FLAWS：科学论文中错误识别与定位的基准测试 (FLAWS: A Benchmark for Error Identification and Localization in Scientific Papers)

The identification and localization of errors is a core task in peer review, yet the exponential growth of scientific output has made it increasingly difficult for human reviewers to reliably detect errors given the limited pool of experts. Recent advances in Large Language Models (LLMs) have sparked interest in their potential to support such evaluation tasks, from academic peer review to automated scientific assessment. However, despite the growing use of LLMs in review systems, their capabilities to pinpoint errors remain underexplored.
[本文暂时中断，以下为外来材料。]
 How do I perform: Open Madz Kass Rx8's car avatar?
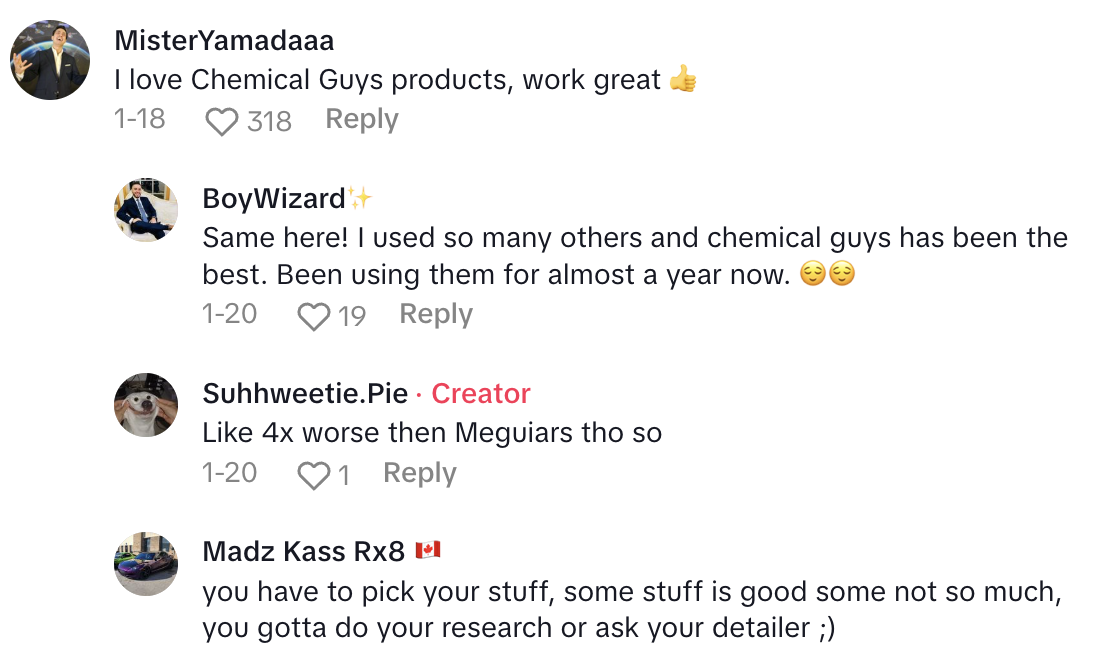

In this work, we introduce Fault Localization Across Writing in Science (FLAWS), an automated benchmark consisting of 713 paper-error pairs designed to evaluate how effectively LLMs detect errors that undermine key claims in research papers. We construct the benchmark by systematically inserting claim-invalidating errors into peer-reviewed papers using LLMs, paired with an automated evaluation metric that measures whether models can identify and localize these errors. Developing such a benchmark presents unique challenges that we overcome: ensuring that the inserted errors are well-defined, challenging, and relevant to the content of the paper, avoiding artifacts that would make identification trivial, and designing a scalable, automated evaluation metric. On the resulting benchmark, we evaluate five frontier LLMs: Claude Sonnet 4.5, DeepSeek Reasoner v3.1, Gemini 2.5 Pro, GPT 5, and Grok 4. Among these, GPT 5 is the top-performing model, achieving 39.1% identification accuracy when k=10, where k is the number of top-ranked error text candidates generated by the LLM.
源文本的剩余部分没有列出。